WHAT YOU WILL DO - Render the data below as a Markdown table with two columns, Row and Line. Put the row number in Row and the text of each line in Line, and leave out blank lines.

Dataset rows -
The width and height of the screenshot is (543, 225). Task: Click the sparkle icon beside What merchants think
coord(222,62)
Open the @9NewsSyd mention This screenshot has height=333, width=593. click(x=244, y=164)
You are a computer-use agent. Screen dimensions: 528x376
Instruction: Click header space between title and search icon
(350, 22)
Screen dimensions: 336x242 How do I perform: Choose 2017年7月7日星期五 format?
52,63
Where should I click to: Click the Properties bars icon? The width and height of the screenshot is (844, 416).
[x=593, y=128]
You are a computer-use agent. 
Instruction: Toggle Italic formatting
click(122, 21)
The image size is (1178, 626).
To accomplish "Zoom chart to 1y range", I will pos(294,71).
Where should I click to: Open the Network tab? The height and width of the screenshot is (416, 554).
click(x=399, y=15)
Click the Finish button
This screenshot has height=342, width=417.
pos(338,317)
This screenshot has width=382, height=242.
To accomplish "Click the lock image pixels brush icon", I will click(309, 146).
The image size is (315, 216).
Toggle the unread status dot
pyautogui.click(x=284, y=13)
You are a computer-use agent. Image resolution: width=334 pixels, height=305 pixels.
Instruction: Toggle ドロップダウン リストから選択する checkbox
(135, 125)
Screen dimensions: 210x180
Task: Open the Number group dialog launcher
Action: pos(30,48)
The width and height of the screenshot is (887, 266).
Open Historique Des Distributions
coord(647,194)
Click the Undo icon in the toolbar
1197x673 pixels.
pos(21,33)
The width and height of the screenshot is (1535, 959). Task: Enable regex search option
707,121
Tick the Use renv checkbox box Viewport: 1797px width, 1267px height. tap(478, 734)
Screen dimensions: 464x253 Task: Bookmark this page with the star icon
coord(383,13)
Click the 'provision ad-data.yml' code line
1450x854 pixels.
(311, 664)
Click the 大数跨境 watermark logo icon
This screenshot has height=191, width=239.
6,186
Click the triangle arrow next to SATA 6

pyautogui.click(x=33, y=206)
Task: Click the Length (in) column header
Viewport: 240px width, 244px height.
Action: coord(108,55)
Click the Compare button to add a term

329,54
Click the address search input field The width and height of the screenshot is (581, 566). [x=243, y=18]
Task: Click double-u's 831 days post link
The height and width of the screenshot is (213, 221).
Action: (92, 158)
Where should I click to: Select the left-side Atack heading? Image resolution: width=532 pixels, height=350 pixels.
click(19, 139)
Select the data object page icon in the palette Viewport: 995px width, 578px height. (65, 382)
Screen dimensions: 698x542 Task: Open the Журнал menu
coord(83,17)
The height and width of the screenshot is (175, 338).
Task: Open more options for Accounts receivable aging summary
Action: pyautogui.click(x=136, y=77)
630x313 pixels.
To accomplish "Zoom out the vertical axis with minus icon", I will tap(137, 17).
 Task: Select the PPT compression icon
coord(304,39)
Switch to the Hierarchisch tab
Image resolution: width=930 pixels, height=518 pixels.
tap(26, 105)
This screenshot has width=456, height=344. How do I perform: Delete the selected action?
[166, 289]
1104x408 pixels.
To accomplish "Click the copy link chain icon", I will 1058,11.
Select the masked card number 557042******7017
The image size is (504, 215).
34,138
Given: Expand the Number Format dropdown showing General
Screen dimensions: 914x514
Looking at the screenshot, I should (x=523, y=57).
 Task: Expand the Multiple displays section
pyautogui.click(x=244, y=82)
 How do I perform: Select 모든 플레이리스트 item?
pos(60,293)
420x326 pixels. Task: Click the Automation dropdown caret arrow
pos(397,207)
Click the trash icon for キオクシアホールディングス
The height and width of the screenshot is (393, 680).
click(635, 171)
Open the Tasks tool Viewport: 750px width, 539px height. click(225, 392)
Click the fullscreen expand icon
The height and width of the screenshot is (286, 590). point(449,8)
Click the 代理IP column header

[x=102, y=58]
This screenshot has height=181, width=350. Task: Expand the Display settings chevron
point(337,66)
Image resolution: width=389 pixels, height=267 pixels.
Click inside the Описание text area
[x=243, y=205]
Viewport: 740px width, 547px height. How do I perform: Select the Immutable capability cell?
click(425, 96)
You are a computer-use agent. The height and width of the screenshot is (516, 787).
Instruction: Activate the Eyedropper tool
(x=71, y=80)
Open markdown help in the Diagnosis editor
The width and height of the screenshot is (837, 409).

FULL RESPONSE -
| Row | Line |
|---|---|
| 1 | The width and height of the screenshot is (543, 225). Task: Click the sparkle icon beside What merchants think |
| 2 | coord(222,62) |
| 3 | Open the @9NewsSyd mention This screenshot has height=333, width=593. click(x=244, y=164) |
| 4 | You are a computer-use agent. Screen dimensions: 528x376 |
| 5 | Instruction: Click header space between title and search icon |
| 6 | (350, 22) |
| 7 | Screen dimensions: 336x242 How do I perform: Choose 2017年7月7日星期五 format? |
| 8 | 52,63 |
| 9 | Where should I click to: Click the Properties bars icon? The width and height of the screenshot is (844, 416). |
| 10 | [x=593, y=128] |
| 11 | You are a computer-use agent.  |
| 12 | Instruction: Toggle Italic formatting |
| 13 | click(122, 21) |
| 14 | The image size is (1178, 626). |
| 15 | To accomplish "Zoom chart to 1y range", I will pos(294,71). |
| 16 | Where should I click to: Open the Network tab? The height and width of the screenshot is (416, 554). |
| 17 | click(x=399, y=15) |
| 18 | Click the Finish button |
| 19 | This screenshot has height=342, width=417. |
| 20 | pos(338,317) |
| 21 | This screenshot has width=382, height=242. |
| 22 | To accomplish "Click the lock image pixels brush icon", I will click(309, 146). |
| 23 | The image size is (315, 216). |
| 24 | Toggle the unread status dot |
| 25 | pyautogui.click(x=284, y=13) |
| 26 | You are a computer-use agent. Image resolution: width=334 pixels, height=305 pixels. |
| 27 | Instruction: Toggle ドロップダウン リストから選択する checkbox |
| 28 | (135, 125) |
| 29 | Screen dimensions: 210x180 |
| 30 | Task: Open the Number group dialog launcher |
| 31 | Action: pos(30,48) |
| 32 | The width and height of the screenshot is (887, 266). |
| 33 | Open Historique Des Distributions |
| 34 | coord(647,194) |
| 35 | Click the Undo icon in the toolbar |
| 36 | 1197x673 pixels. |
| 37 | pos(21,33) |
| 38 | The width and height of the screenshot is (1535, 959). Task: Enable regex search option |
| 39 | 707,121 |
| 40 | Tick the Use renv checkbox box Viewport: 1797px width, 1267px height. tap(478, 734) |
| 41 | Screen dimensions: 464x253 Task: Bookmark this page with the star icon |
| 42 | coord(383,13) |
| 43 | Click the 'provision ad-data.yml' code line |
| 44 | 1450x854 pixels. |
| 45 | (311, 664) |
| 46 | Click the 大数跨境 watermark logo icon |
| 47 | This screenshot has height=191, width=239. |
| 48 | 6,186 |
| 49 | Click the triangle arrow next to SATA 6 |
| 50 | pyautogui.click(x=33, y=206) |
| 51 | Task: Click the Length (in) column header |
| 52 | Viewport: 240px width, 244px height. |
| 53 | Action: coord(108,55) |
| 54 | Click the Compare button to add a term |
| 55 | 329,54 |
| 56 | Click the address search input field The width and height of the screenshot is (581, 566). [x=243, y=18] |
| 57 | Task: Click double-u's 831 days post link |
| 58 | The height and width of the screenshot is (213, 221). |
| 59 | Action: (92, 158) |
| 60 | Where should I click to: Select the left-side Atack heading? Image resolution: width=532 pixels, height=350 pixels. |
| 61 | click(19, 139) |
| 62 | Select the data object page icon in the palette Viewport: 995px width, 578px height. (65, 382) |
| 63 | Screen dimensions: 698x542 Task: Open the Журнал menu |
| 64 | coord(83,17) |
| 65 | The height and width of the screenshot is (175, 338). |
| 66 | Task: Open more options for Accounts receivable aging summary |
| 67 | Action: pyautogui.click(x=136, y=77) |
| 68 | 630x313 pixels. |
| 69 | To accomplish "Zoom out the vertical axis with minus icon", I will tap(137, 17). |
| 70 |  Task: Select the PPT compression icon |
| 71 | coord(304,39) |
| 72 | Switch to the Hierarchisch tab |
| 73 | Image resolution: width=930 pixels, height=518 pixels. |
| 74 | tap(26, 105) |
| 75 | This screenshot has width=456, height=344. How do I perform: Delete the selected action? |
| 76 | [166, 289] |
| 77 | 1104x408 pixels. |
| 78 | To accomplish "Click the copy link chain icon", I will 1058,11. |
| 79 | Select the masked card number 557042******7017 |
| 80 | The image size is (504, 215). |
| 81 | 34,138 |
| 82 | Given: Expand the Number Format dropdown showing General |
| 83 | Screen dimensions: 914x514 |
| 84 | Looking at the screenshot, I should (x=523, y=57). |
| 85 |  Task: Expand the Multiple displays section |
| 86 | pyautogui.click(x=244, y=82) |
| 87 |  How do I perform: Select 모든 플레이리스트 item? |
| 88 | pos(60,293) |
| 89 | 420x326 pixels. Task: Click the Automation dropdown caret arrow |
| 90 | pos(397,207) |
| 91 | Click the trash icon for キオクシアホールディングス |
| 92 | The height and width of the screenshot is (393, 680). |
| 93 | click(635, 171) |
| 94 | Open the Tasks tool Viewport: 750px width, 539px height. click(225, 392) |
| 95 | Click the fullscreen expand icon |
| 96 | The height and width of the screenshot is (286, 590). point(449,8) |
| 97 | Click the 代理IP column header |
| 98 | [x=102, y=58] |
| 99 | This screenshot has height=181, width=350. Task: Expand the Display settings chevron |
| 100 | point(337,66) |
| 101 | Image resolution: width=389 pixels, height=267 pixels. |
| 102 | Click inside the Описание text area |
| 103 | [x=243, y=205] |
| 104 | Viewport: 740px width, 547px height. How do I perform: Select the Immutable capability cell? |
| 105 | click(425, 96) |
| 106 | You are a computer-use agent. The height and width of the screenshot is (516, 787). |
| 107 | Instruction: Activate the Eyedropper tool |
| 108 | (x=71, y=80) |
| 109 | Open markdown help in the Diagnosis editor |
| 110 | The width and height of the screenshot is (837, 409). |